296 CC displacement 

Maximum power (net) 7.0 Kilowatts (9.5PS) at 3,600 RPM

Rated power 6.3 Kilowatts (net) 5.8 Kilowatts( 7.8 HP) at 2,400 RPM 

Maximum Torque (net) 20.3 Nm 15ft.lbf) at 2400 RPM


Yamaha MZ360:

357 CC Displacement 

Maximum power (net) 7.6 Kilowatts (10.4PS) at 3,600 RPM

Rated Power (net) 6.3 Kilowatts (8.4PS) at 2,400 RPM

Maximum Torque (net) 23.9 Nm lbf at 2,400 RPM

============================================================

So in using the generally accepted conversion factor for power loss of 3 percent the MZ300 at 1,140 feet above sea level with the 2,400 RPM 7.8 horsepower engine rating gives us:

7.80 * .03 = .234 in horsepower loss for the MZ300 at 1,140 feet above sea level 

7.8 - .234= 7.57 rounded higher


For the YT1332EJ:

at 2400 RPM
8.4 *.03= .68 in horsepower loss for the MZ360 at 1,140 feet above mean sea level gives us a net horsepower of 7.72 horsepower at 2,400 RPM

I do not know what the high idle and low idle RPM settings on these engines are for the snow blowers as yet so I have to find out.

Its certainly fun to examine this for sure.


----------



## YSHSfan (Jun 25, 2014)

The YS1028J engine does NOT have a pull start as a back up, only 12v key turn electric start....unless it is hidden behind the engine cover. As for loss of power, I would think that you could install a slightly larger jet to make up for the elevation (just a thought). You're not alone, I'm talking and thinking Honda and Yamaha snowblower throughout the year........:blowerhug::blowerhug:


----------



## russkat (Feb 25, 2015)

I'm at about 6,000 ft elevation and for most small engines, I don't rejet the carb and they run fine.
I don't know of any manufacturer who recommends a high altitude kit below 4,500 ft.

I would not worry about it at your elevation.

When i live higher up in the mountains a few years back at 7,800 and 10,000 ft, I certainly did make adjustments.


----------



## leonz (Dec 12, 2014)

Yup, I certainly feel a lot better and more comfortable talking about snow in the warm months.
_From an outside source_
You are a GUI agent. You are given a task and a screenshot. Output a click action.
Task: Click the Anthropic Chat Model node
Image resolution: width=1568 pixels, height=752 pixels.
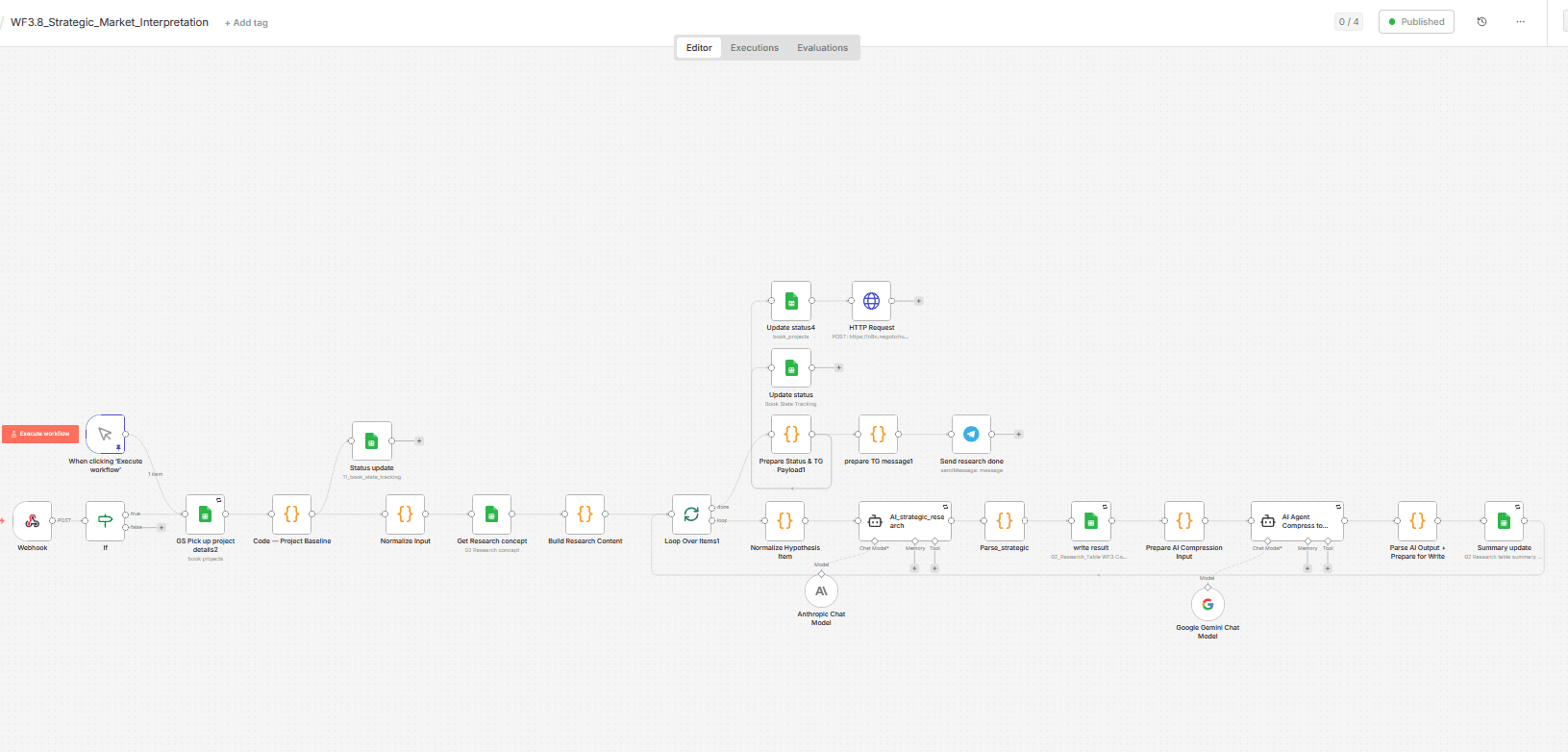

Larry Kelly told me both the YS1028J and the YT1332EJ had pull starts as a back up so apparently its hiding on you YSHS fan


----------



## YSHSfan (Jun 25, 2014)

leonz said:


> Yup, I certainly feel a lot better and more comfortable talking about snow in the warm months.
> 
> Larry Kelly told me both the YS1028J and the YT1332EJ had pull starts as a back up so apparently its hiding on you YSHS fan


I will recheck it tonight, and get back to you......


----------



## orangputeh (Nov 24, 2016)

ya , it was in the nineties today in the sun and I'm in the driveway working on a honda hs828 fooling around with the stupid foot pedal for a couple hours and removed augers and bucket cause it needs a new$15 impeller bearing.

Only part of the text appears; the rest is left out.